A Play Demonic (The Queen’s Idle Fancy)
Between Thanksgiving and Christmas, the island’s residents—the ones who read the play more than once in a continuous cycle front to back, front to back, and started again, memorized every line, every part—filled fleeting and empty moments with devious plans, most wishing so much for a role, challenging others if they didn’t agree with their thinking: “I should play Gilda The Graceless; no one else could do justice to her role.” Sally said this the other day at practice and Martin couldn’t believe her haughtiness, he didn’t know why he found Sally’s brazen gamesmanship a turn-on; usually a timid mouse of an actress, second-string, Sally wasn’t Martin’s type. She announced this to the whole company preparing for the holiday pageant, a dress rehearsal busy with other things. When Kelly Lucke heard Sally’s attempt to claim the role of Gilda for her own, early, she said, “Over my dead body.” Others laughed, thought Kelly was joking since that was her personality, a class clown type.
“The only thing going for you is gracelessness. I’ll give you that,” Sally said. Little skirmishes, verbal spats between the players in public and private moments, thinly veiled threats behind the curtain, arose, and Martin noticed all of them, or heard about them from Carole. He’d asked her to keep him informed of any company gossip (or else).

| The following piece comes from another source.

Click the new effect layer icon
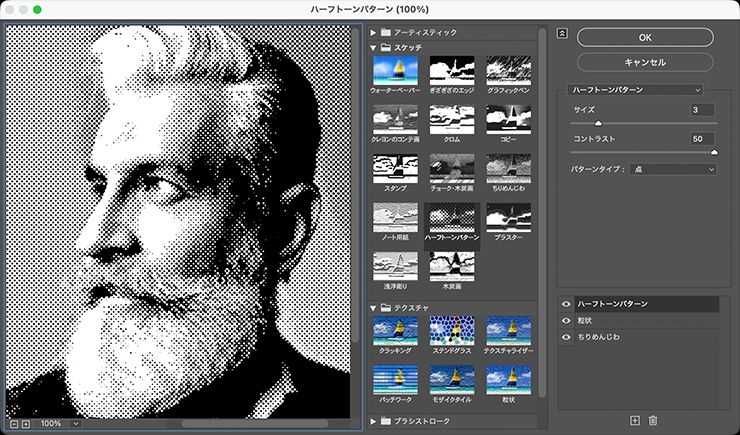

Away from Carole’s prying ears, Martin made secretive calls to several actors on his wish list. Then, with a pinched and precise cursive Martin’s intricate mapping of stage directions soon filled another production notebook. Of course, Martin Belloon had his eye on the right actor to play each role. Come auditions in January, he’d watch them scratch and beg and mewl just to be lucky enough to assemble on stage with Queen Stormag. He wrote through several notebooks and filled two of them with his spidery cursive writing. At the top of each page he wrote a name in the center and underlined that name. These were his wished-for players, names of people in the town, some not ever professing ambition to be on stage, but whom Martin decided would be the only person who could perform naturally in a role. This list worried him. They needed to be convinced, prodded, cajoled, coerced into being part of The Queen’s Idle Fancy.
Below each actor’s name he wrote several character names. Possibilities. Main players and supporting parts and nonspeaking roles, too many to mention, popped into his head often enough to make him wonder just how many actors he could stuff up on stage, especially for the final moments where the entire town gathered to witness the Queen’s wrath. He left the role of Queen Stormag alone, as he’d been advised to do, along with that of The Blacksmith’s meaty part. All of this information came to him as if whispered in his ear from those shadows haunting recent dreams, perhaps, and usually, upon waking, he’d add to his notebooks while Carole made coffee and asked if she could leave to go shopping, visit a friend from the theater. Her interruptive annoyance made him relent and acquiesce to her meek demands.
“I’d like the salmon Dijon tonight if you’re heading to the market. Green beans. And the organic vanilla ice cream. If you make chocolate chip cookies this afternoon, during dessert we can practice the play, read to each other. I need to block possible actor movement in the second act.”
“That sounds wonderful, Martin.” Carole heard the subservient tone of her voice and willed herself to snap out of this current mindset. All she’d been doing the past week: read the play read the play read the play—it filled up every waking hour into late evening. If she complained (and even with her husband’s delicate threatening body language Carole forgot herself), Martin made sure she’d never attempt to do so again, and this next thought made her lick the side of her mouth, her tongue darting out and then in before her husband could see this new tic.
“I don’t want you disturbing me this afternoon, calling or texting me while you’re out. I trust you, Carole,” and here he paused and stared into his wife’s eyes for almost ten seconds, letting his words sink in before continuing, “I trust you to honor my wishes. Obey and you’ll find life will become a spectacular marker of ease, pleasure, and fulfillment. Disobey. Well. Just try it and see what that brings. Now, scoot. Leave me be.”
Carole scooted. Her heartbeat raced and she wondered if she had high blood pressure. The car keys wouldn’t go into the ignition and she screamed out loud in the confines of her proper vehicle, a Volkswagon Jetta, black. Carole rested her head against the steering wheel forming an indentation along her forehead.